*** The input ***

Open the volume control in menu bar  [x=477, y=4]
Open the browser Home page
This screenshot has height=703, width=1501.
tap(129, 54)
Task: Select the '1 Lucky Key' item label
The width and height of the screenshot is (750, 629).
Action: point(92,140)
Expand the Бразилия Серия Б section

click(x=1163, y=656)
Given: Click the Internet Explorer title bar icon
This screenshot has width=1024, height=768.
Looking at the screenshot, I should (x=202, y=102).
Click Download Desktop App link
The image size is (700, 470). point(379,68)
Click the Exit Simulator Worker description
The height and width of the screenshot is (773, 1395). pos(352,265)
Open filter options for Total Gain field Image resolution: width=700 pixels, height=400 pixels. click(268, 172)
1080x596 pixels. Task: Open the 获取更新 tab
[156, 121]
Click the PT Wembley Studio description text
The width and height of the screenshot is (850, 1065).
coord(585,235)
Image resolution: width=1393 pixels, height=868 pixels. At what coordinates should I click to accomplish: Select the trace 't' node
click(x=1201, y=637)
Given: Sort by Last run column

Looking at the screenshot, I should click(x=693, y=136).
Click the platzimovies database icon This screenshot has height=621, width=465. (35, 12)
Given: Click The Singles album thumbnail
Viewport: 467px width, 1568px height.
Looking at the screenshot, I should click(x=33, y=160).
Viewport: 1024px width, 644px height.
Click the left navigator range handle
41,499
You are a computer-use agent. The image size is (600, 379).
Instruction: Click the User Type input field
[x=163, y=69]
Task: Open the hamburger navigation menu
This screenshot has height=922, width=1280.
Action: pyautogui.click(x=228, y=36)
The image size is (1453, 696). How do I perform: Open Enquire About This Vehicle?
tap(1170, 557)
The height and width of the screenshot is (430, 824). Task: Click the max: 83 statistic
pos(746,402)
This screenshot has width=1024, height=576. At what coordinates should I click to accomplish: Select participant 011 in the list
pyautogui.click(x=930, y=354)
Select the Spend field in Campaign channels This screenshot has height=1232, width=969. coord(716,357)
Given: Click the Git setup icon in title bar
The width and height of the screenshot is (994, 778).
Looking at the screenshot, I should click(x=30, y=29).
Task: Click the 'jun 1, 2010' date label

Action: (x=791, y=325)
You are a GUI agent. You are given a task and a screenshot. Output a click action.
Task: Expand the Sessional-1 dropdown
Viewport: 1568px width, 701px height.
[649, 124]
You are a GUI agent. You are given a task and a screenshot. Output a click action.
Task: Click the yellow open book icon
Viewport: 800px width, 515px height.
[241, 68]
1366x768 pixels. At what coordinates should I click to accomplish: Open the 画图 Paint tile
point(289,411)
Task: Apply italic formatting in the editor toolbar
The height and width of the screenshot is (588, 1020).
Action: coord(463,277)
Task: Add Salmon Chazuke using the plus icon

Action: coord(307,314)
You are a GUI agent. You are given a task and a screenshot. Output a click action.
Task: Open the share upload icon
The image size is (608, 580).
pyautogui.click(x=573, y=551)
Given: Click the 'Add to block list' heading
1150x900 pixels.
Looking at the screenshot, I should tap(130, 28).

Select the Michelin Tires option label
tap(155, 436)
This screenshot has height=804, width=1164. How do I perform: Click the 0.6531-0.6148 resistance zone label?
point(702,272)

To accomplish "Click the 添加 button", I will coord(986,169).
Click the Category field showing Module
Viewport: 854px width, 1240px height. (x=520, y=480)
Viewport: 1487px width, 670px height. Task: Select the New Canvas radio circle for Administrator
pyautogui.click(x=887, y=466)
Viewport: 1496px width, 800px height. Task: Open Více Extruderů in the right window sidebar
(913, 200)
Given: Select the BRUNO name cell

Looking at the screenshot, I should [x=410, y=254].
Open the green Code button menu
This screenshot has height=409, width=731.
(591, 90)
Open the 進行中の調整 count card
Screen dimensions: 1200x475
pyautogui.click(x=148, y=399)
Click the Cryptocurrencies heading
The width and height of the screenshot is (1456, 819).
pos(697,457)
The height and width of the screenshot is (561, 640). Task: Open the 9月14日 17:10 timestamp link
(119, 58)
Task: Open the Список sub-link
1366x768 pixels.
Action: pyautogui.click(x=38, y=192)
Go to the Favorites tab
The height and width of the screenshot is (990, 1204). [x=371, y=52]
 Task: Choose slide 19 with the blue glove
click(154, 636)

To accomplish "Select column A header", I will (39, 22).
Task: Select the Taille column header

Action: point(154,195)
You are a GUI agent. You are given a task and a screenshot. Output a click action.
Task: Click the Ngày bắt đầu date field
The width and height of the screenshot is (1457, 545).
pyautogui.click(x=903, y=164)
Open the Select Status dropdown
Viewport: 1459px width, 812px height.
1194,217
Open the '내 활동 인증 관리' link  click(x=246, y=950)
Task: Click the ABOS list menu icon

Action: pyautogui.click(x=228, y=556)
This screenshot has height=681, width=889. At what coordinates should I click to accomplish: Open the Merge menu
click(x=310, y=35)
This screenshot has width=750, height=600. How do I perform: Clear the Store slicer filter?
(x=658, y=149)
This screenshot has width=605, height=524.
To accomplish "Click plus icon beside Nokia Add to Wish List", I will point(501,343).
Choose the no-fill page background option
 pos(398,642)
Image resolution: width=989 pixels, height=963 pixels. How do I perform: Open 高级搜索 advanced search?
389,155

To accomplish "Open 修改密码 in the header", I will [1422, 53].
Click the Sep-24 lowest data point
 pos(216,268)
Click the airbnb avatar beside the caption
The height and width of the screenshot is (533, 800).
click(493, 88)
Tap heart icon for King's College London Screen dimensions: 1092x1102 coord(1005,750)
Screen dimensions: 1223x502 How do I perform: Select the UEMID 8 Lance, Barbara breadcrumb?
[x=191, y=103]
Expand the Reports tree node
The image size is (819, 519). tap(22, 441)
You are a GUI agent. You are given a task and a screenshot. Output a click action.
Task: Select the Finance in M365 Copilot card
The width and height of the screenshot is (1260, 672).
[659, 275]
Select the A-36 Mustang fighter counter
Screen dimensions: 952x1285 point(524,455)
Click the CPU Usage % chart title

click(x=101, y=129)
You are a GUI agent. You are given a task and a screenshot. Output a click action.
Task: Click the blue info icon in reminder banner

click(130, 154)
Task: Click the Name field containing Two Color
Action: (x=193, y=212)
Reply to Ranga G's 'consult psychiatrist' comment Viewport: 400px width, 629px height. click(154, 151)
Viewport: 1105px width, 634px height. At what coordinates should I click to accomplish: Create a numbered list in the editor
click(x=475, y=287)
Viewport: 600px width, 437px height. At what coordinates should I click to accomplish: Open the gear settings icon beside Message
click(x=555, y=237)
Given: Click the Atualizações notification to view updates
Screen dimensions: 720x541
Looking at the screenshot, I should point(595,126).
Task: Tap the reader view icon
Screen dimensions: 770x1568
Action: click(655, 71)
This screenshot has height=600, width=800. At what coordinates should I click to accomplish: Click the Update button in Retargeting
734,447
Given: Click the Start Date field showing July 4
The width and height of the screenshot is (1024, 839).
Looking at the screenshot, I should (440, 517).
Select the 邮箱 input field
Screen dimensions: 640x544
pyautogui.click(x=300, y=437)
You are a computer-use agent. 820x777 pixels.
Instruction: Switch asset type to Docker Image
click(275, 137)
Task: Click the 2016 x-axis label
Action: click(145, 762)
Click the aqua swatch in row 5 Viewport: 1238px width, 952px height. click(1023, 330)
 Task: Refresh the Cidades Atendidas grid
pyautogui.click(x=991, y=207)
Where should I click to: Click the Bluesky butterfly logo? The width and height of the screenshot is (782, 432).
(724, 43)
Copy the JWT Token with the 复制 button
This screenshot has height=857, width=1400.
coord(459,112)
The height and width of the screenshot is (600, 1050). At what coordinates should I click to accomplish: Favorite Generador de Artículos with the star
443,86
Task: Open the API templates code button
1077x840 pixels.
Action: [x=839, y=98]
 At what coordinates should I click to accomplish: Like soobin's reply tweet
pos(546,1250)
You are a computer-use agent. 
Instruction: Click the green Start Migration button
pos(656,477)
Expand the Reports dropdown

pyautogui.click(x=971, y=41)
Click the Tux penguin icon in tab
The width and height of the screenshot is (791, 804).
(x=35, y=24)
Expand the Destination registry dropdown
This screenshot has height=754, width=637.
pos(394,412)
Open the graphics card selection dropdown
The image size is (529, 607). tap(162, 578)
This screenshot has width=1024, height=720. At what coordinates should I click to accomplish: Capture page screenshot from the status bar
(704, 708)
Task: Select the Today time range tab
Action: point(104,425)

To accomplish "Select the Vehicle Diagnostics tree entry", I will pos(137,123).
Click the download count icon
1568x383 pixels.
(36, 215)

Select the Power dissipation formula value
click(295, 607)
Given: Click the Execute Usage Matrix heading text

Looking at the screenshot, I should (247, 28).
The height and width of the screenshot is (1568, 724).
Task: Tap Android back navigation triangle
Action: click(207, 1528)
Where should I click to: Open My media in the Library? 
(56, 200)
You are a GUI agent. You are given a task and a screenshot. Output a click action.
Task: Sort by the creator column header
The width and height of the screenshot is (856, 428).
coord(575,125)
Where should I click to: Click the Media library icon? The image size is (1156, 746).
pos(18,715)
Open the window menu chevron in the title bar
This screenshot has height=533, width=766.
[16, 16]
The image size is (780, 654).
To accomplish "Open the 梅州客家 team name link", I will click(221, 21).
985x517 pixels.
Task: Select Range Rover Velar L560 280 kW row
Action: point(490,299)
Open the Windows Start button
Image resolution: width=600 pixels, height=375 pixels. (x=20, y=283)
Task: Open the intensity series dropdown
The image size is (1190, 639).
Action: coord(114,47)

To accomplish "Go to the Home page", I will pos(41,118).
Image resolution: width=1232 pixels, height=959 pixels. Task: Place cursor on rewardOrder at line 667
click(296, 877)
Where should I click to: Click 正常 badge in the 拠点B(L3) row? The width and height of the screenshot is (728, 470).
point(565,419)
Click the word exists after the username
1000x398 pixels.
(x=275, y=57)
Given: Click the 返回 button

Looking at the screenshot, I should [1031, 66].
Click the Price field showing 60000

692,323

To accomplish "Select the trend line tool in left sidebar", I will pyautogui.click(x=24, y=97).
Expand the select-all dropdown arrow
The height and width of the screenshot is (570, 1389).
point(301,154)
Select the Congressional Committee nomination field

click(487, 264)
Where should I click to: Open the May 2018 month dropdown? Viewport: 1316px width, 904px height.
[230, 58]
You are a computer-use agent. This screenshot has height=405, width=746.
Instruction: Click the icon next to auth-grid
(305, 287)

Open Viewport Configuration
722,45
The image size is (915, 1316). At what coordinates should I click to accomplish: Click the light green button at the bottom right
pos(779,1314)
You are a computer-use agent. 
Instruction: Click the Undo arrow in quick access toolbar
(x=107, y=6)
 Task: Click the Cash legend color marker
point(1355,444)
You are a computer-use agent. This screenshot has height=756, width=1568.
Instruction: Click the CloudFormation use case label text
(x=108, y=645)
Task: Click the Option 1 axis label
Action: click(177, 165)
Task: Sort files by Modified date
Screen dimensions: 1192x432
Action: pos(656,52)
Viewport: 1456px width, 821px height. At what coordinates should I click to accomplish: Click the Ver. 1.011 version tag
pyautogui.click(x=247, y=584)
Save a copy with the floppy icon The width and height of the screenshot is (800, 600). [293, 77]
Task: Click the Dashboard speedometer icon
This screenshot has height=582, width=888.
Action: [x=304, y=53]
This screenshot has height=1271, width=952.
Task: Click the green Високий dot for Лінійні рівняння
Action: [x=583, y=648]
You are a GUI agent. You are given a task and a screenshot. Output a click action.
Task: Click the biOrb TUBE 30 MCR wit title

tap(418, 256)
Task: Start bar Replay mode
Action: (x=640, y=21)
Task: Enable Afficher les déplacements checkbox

*** End of The input ***

Exercise description:
Every line in the data that holds the string "computer" should be copied.

Result of this exercise:
You are a computer-use agent. The image size is (600, 379).
You are a computer-use agent. 820x777 pixels.
You are a computer-use agent. 
You are a computer-use agent. This screenshot has height=405, width=746.
You are a computer-use agent. 
You are a computer-use agent. This screenshot has height=756, width=1568.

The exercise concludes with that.